Problem details: Every line of the data must be copied exactly.

Data records:

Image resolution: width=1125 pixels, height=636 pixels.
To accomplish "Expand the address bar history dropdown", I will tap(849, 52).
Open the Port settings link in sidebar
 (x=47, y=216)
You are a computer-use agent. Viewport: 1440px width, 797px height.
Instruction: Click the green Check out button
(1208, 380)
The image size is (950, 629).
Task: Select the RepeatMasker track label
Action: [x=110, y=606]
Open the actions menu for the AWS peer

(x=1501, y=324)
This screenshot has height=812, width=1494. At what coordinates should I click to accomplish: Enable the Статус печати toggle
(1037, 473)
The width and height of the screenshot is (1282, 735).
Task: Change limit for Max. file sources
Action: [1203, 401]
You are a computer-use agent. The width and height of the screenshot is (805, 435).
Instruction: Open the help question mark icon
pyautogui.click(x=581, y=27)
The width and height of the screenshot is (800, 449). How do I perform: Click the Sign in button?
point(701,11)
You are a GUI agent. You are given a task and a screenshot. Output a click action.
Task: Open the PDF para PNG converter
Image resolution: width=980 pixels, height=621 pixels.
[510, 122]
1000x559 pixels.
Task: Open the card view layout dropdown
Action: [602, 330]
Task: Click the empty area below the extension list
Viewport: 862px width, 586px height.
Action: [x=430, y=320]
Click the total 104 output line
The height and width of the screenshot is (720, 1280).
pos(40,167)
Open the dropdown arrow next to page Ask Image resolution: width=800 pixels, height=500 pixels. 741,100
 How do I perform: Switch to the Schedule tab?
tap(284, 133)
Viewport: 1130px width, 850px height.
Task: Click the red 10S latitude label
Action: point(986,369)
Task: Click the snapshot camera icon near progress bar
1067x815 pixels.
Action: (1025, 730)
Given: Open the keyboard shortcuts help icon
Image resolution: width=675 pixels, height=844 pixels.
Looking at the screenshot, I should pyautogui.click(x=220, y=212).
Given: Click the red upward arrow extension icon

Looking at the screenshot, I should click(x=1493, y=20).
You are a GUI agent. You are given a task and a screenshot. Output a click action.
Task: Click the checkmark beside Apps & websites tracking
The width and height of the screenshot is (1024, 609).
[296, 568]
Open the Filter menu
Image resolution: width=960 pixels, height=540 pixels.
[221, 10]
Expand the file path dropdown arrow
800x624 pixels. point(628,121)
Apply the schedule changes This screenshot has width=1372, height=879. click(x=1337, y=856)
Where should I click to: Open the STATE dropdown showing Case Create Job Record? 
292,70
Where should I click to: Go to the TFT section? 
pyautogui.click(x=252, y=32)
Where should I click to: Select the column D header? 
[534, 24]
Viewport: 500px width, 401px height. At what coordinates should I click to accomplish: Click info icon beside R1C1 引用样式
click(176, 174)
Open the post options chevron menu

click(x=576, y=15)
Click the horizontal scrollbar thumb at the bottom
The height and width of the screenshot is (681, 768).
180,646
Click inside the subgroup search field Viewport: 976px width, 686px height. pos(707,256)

Response to this exercise:
Image resolution: width=1125 pixels, height=636 pixels.
To accomplish "Expand the address bar history dropdown", I will tap(849, 52).
Open the Port settings link in sidebar
 (x=47, y=216)
You are a computer-use agent. Viewport: 1440px width, 797px height.
Instruction: Click the green Check out button
(1208, 380)
The image size is (950, 629).
Task: Select the RepeatMasker track label
Action: [x=110, y=606]
Open the actions menu for the AWS peer

(x=1501, y=324)
This screenshot has height=812, width=1494. At what coordinates should I click to accomplish: Enable the Статус печати toggle
(1037, 473)
The width and height of the screenshot is (1282, 735).
Task: Change limit for Max. file sources
Action: [1203, 401]
You are a computer-use agent. The width and height of the screenshot is (805, 435).
Instruction: Open the help question mark icon
pyautogui.click(x=581, y=27)
The width and height of the screenshot is (800, 449). How do I perform: Click the Sign in button?
point(701,11)
You are a GUI agent. You are given a task and a screenshot. Output a click action.
Task: Open the PDF para PNG converter
Image resolution: width=980 pixels, height=621 pixels.
[510, 122]
1000x559 pixels.
Task: Open the card view layout dropdown
Action: [602, 330]
Task: Click the empty area below the extension list
Viewport: 862px width, 586px height.
Action: [x=430, y=320]
Click the total 104 output line
The height and width of the screenshot is (720, 1280).
pos(40,167)
Open the dropdown arrow next to page Ask Image resolution: width=800 pixels, height=500 pixels. 741,100
 How do I perform: Switch to the Schedule tab?
tap(284, 133)
Viewport: 1130px width, 850px height.
Task: Click the red 10S latitude label
Action: point(986,369)
Task: Click the snapshot camera icon near progress bar
1067x815 pixels.
Action: (1025, 730)
Given: Open the keyboard shortcuts help icon
Image resolution: width=675 pixels, height=844 pixels.
Looking at the screenshot, I should pyautogui.click(x=220, y=212).
Given: Click the red upward arrow extension icon

Looking at the screenshot, I should click(x=1493, y=20).
You are a GUI agent. You are given a task and a screenshot. Output a click action.
Task: Click the checkmark beside Apps & websites tracking
The width and height of the screenshot is (1024, 609).
[296, 568]
Open the Filter menu
Image resolution: width=960 pixels, height=540 pixels.
[221, 10]
Expand the file path dropdown arrow
800x624 pixels. point(628,121)
Apply the schedule changes This screenshot has width=1372, height=879. click(x=1337, y=856)
Where should I click to: Open the STATE dropdown showing Case Create Job Record? 
292,70
Where should I click to: Go to the TFT section? 
pyautogui.click(x=252, y=32)
Where should I click to: Select the column D header? 
[534, 24]
Viewport: 500px width, 401px height. At what coordinates should I click to accomplish: Click info icon beside R1C1 引用样式
click(176, 174)
Open the post options chevron menu

click(x=576, y=15)
Click the horizontal scrollbar thumb at the bottom
The height and width of the screenshot is (681, 768).
180,646
Click inside the subgroup search field Viewport: 976px width, 686px height. pos(707,256)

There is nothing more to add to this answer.